Des allures de think thank
Loi fondamentale d’un Etat, la Constitution définit les droits et libertés des citoyens. Censée prévenir les abus éventuels des détenteurs de l’autorité publique, elle organise l’équilibre et la séparation des pouvoirs. De même, elle précise l’articulation et le fonctionnement des institutions. Si sa rédaction nécessite de solides connaissances en droit et en légistique, elle est davantage un acte politique. De ce point de vue, le CCN aurait dû être composé de gens à l’engagement éprouvé. Ayant produit des rapports alternatifs sur la mise en œuvre du Pacte international sur les droits civils et politiques, ayant pris part à plusieurs sessions de l’Examen périodique universel (EPU) sur les droits humains, des entités comme la Dynamique des organisations de la société civile d’Afrique francophone, section Gabon (Oscaf/Gabon), le Réseau des organisations libres pour la bonne gouvernance (Rol-BG), le Réseau femme lève-toi (Reflet) et Brainforest y avaient toute leur place. De même, des partis comme l’Alliance progressiste (AP), le Rassemblement pour la patrie et la modernité (RPM) ou l’Union nationale (UN) auraient pu être invités à y expliciter leurs propositions, formulées durant la présidentielle d’août 2023.

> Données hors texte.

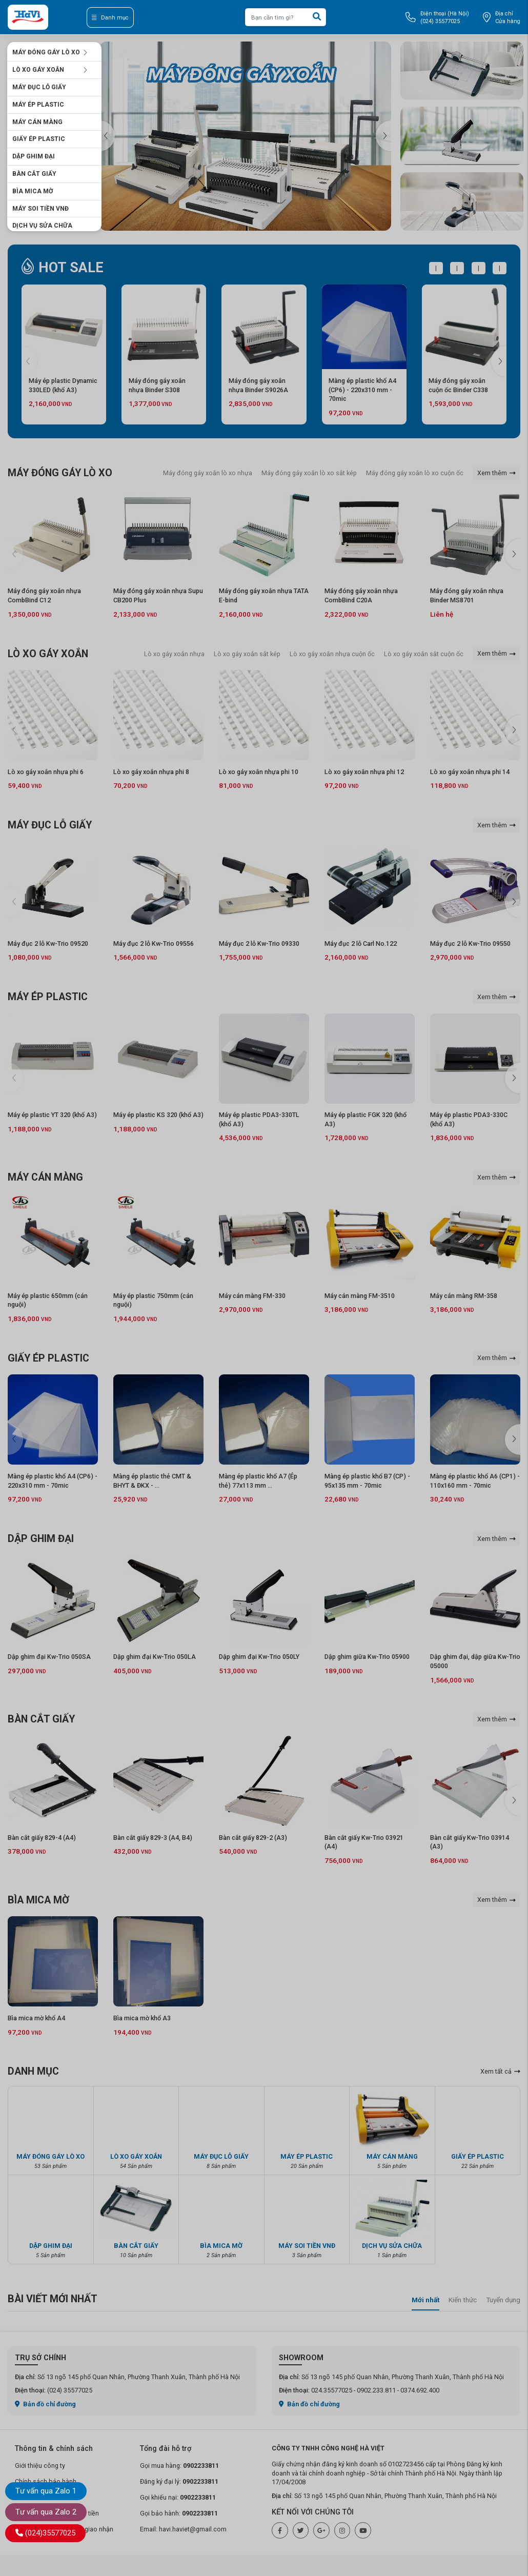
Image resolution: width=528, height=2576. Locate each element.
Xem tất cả (500, 2071)
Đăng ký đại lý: (179, 2481)
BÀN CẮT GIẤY (34, 173)
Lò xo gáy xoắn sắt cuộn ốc (423, 654)
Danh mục (110, 17)
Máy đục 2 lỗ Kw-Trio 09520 (48, 943)
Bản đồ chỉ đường (45, 2404)
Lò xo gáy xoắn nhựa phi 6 (46, 772)
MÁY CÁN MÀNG (37, 122)
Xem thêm (496, 473)
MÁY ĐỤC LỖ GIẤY (39, 87)
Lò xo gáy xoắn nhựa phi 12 (364, 772)
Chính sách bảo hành (45, 2481)
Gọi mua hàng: (179, 2465)
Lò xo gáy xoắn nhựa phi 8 (151, 772)
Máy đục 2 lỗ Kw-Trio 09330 (259, 943)
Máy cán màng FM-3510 (359, 1296)
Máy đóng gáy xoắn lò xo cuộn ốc (414, 473)
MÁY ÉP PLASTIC (38, 104)
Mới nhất (425, 2300)
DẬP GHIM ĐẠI (33, 156)
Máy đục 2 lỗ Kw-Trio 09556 (153, 943)
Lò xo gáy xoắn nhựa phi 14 (470, 772)
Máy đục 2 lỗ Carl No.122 (360, 943)
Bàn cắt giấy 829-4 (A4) (42, 1837)
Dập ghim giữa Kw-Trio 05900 (367, 1656)
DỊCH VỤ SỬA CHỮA (42, 225)
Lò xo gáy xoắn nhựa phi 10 (258, 772)
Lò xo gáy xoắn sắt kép (247, 654)
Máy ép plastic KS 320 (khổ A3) (158, 1115)
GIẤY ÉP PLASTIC (38, 139)
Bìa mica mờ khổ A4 (36, 2018)
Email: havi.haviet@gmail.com (183, 2529)
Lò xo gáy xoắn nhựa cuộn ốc (332, 654)
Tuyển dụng (503, 2300)
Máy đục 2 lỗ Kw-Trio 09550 (470, 943)
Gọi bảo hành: (179, 2513)
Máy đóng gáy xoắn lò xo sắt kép (309, 473)
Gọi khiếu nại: (178, 2497)
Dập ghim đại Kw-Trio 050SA (49, 1656)
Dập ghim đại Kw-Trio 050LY (259, 1656)
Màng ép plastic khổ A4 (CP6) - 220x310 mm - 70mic (362, 389)
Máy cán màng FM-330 (252, 1296)
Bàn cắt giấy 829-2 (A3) (253, 1837)
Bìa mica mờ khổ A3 (142, 2018)
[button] (383, 135)
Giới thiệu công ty (40, 2465)
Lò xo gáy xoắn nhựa (174, 654)
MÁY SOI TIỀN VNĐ (40, 208)
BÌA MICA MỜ (32, 191)
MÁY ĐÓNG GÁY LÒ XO (50, 52)
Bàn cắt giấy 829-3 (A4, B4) (152, 1837)
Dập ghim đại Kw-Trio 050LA (154, 1656)
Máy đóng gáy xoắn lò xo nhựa (207, 473)
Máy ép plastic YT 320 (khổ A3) (52, 1115)
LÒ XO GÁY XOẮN (50, 69)
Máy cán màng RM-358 (463, 1296)
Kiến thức (463, 2300)
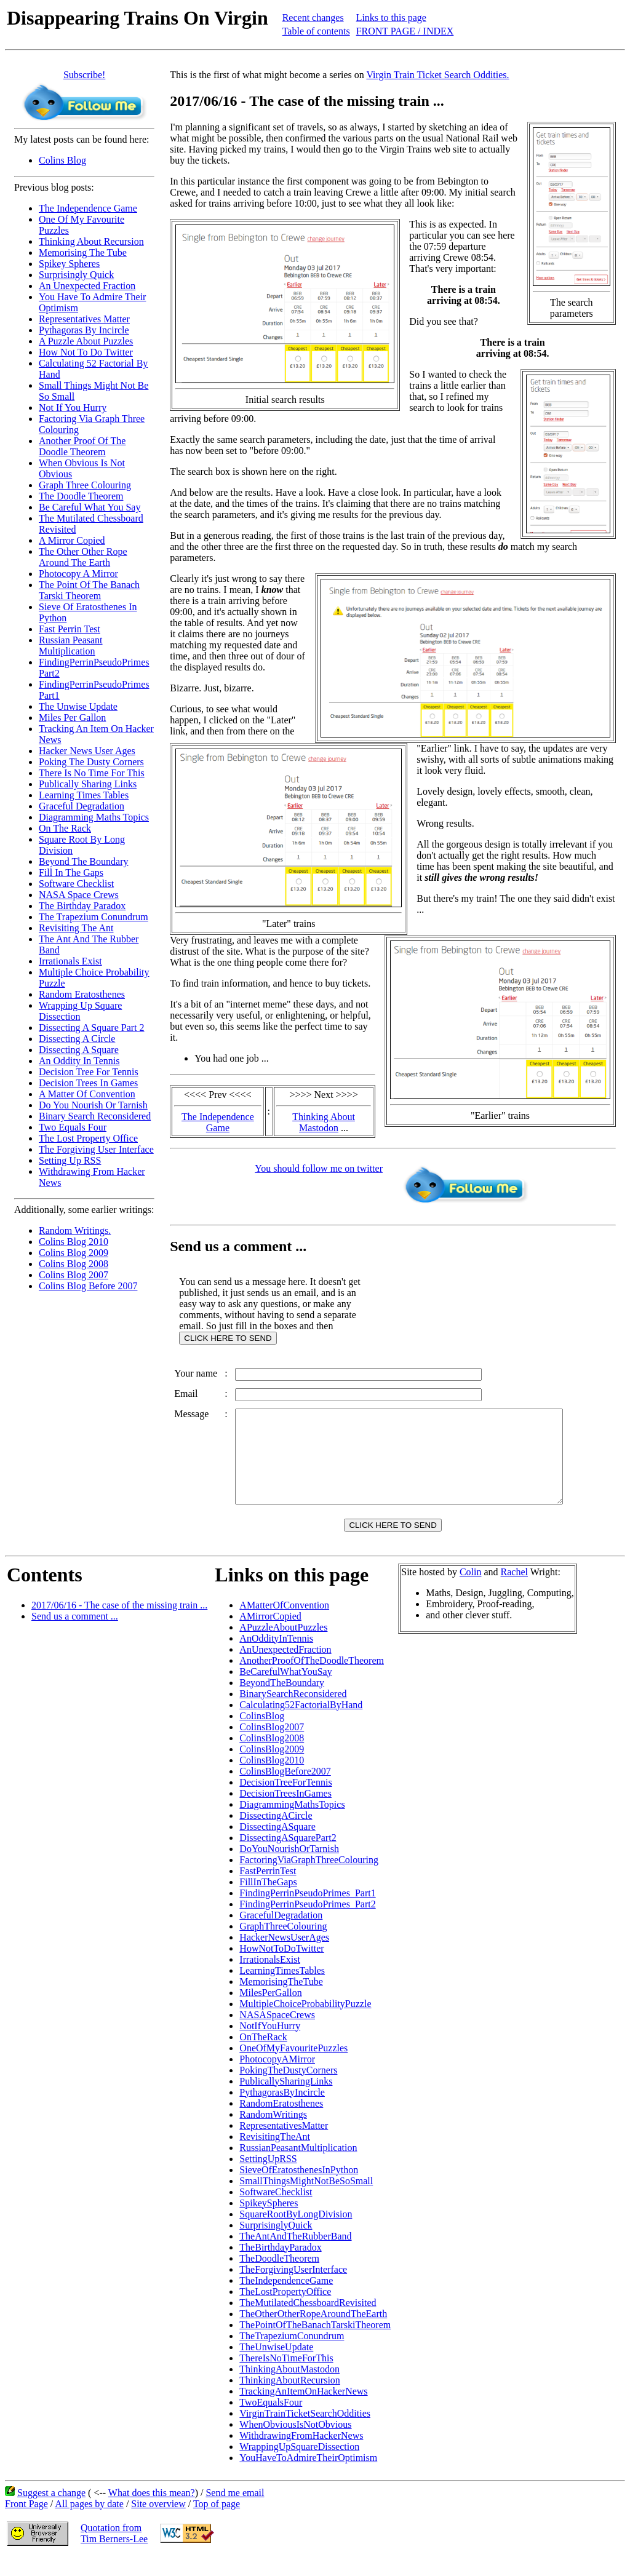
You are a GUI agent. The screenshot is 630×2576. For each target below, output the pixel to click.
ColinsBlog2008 (271, 1756)
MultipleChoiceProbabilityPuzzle (305, 2022)
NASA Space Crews (79, 894)
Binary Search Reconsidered (95, 1116)
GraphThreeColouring (283, 1944)
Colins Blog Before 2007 (88, 1286)
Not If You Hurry (72, 407)
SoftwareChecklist (275, 2210)
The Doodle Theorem (81, 496)
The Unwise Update (78, 706)
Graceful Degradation (81, 806)
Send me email (234, 2511)
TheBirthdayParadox (280, 2265)
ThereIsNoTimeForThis (286, 2376)
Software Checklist (76, 883)
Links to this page (391, 17)
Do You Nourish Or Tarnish (93, 1105)
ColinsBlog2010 (271, 1778)
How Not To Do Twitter (86, 352)
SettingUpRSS (268, 2177)
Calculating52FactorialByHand (300, 1723)
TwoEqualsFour (270, 2420)
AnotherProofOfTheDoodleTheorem (311, 1679)
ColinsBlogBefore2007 (284, 1789)
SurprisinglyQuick (275, 2243)
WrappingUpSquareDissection (299, 2465)
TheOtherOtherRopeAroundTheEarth (313, 2332)
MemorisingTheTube (280, 2000)
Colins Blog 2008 (73, 1263)
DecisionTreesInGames (285, 1812)
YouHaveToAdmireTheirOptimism (308, 2476)
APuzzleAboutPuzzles (283, 1645)
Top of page (216, 2522)
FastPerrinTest (267, 1889)
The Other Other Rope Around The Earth (83, 557)
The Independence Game (88, 208)
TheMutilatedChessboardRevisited (307, 2321)
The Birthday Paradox (82, 905)
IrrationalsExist (269, 1978)
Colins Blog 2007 (73, 1275)
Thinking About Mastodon (323, 1122)
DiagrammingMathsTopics (292, 1823)
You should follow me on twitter (319, 1168)
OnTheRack (263, 2055)
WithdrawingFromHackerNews (301, 2454)
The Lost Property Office (88, 1138)
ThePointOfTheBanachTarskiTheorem (315, 2343)
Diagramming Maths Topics (94, 817)
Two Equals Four (72, 1127)
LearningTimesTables (282, 1989)
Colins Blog (62, 160)
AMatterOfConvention (284, 1623)
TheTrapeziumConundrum (291, 2354)
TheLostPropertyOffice (285, 2310)
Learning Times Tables (84, 795)
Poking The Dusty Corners (91, 762)
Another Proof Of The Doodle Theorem (82, 446)
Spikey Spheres (69, 263)
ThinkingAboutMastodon (289, 2387)
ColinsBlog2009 (271, 1767)
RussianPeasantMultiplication (298, 2166)
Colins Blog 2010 (73, 1241)
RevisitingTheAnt (274, 2155)
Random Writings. (75, 1230)
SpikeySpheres (268, 2221)
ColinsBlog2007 (271, 1745)
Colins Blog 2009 (73, 1252)
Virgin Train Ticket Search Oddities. (437, 75)
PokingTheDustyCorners (288, 2088)
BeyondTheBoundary (281, 1701)
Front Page (26, 2522)
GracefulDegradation (280, 1933)
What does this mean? (151, 2511)
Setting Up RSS (70, 1160)
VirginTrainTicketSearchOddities (304, 2432)
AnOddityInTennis (276, 1657)
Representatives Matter (84, 319)
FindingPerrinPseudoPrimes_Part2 (307, 1922)
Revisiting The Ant (76, 928)
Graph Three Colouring (85, 485)
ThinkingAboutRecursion (289, 2398)
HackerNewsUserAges (284, 1955)
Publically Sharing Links (88, 784)
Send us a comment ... (74, 1634)
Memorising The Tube (83, 252)
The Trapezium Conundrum (93, 917)
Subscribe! (84, 75)
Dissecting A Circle (77, 1038)
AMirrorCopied (270, 1634)
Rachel (514, 1590)
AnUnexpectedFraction (285, 1668)
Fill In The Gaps (71, 872)
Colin (471, 1590)
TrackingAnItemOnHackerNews (303, 2409)
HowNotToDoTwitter (281, 1967)
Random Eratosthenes (82, 994)
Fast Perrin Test (69, 629)
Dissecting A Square (79, 1049)
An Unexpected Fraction (87, 285)
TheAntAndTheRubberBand (295, 2254)
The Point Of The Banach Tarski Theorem (89, 590)
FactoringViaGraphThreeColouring (308, 1878)
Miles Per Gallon (72, 717)
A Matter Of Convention (87, 1094)
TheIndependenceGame (286, 2299)
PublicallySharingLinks (285, 2099)
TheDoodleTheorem (279, 2277)
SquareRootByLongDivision (295, 2232)
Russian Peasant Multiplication (71, 645)
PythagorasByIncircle (282, 2110)
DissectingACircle (275, 1834)
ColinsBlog (261, 1734)
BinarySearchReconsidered (292, 1712)
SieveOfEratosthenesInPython (298, 2188)
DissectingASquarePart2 (287, 1856)
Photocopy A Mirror (78, 573)
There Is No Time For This (92, 773)
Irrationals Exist (70, 961)
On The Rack (65, 828)
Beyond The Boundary (83, 861)
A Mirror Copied (72, 540)
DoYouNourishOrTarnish (289, 1867)
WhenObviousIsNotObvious (295, 2443)
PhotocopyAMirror (277, 2077)
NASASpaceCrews (277, 2033)
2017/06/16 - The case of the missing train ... (119, 1623)
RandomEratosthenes (281, 2122)
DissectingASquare (277, 1845)
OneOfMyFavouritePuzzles (293, 2066)
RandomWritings (273, 2133)
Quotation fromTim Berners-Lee (114, 2551)
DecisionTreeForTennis (285, 1800)
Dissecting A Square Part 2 (92, 1027)
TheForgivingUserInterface (293, 2288)
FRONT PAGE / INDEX (405, 31)
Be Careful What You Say (89, 507)
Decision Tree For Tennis (88, 1072)
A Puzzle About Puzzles (86, 341)
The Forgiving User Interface (96, 1149)
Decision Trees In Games (88, 1083)
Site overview (158, 2522)
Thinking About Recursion (91, 241)
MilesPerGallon (270, 2011)
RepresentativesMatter (283, 2144)
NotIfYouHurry (269, 2044)
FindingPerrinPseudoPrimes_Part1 (307, 1911)
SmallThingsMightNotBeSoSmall (306, 2199)
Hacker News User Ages (87, 750)
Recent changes (313, 17)
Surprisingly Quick (76, 274)
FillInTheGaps (268, 1900)
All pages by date (89, 2522)
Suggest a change (51, 2511)
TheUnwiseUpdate (276, 2365)
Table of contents (316, 31)
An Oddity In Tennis (79, 1060)
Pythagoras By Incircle (84, 330)
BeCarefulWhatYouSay (285, 1690)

Essentiellement composé d’universitaires, le CCN a des allures de think thank et pas d’une constituante. A trop vouloir tout contrôler, ses concepteurs ont fait le pari de la technicité au détriment de l’engagement, jetant leur dévolu sur des personnalités lisses ou «contrôlables». Pourtant, les conclusions des sous-commissions «Régime et institutions politiques» et «Souveraineté nationale» sont assez éloquentes: d’essence discriminatoire, elles montrent à quel point certains sont prêts à compromettre le vivre-ensemble pour assouvir leurs rêves de grandeur ou de rayonnement personnel. Fallait-il leur faire de nouveau confiance ? A chacun, selon ses objectifs.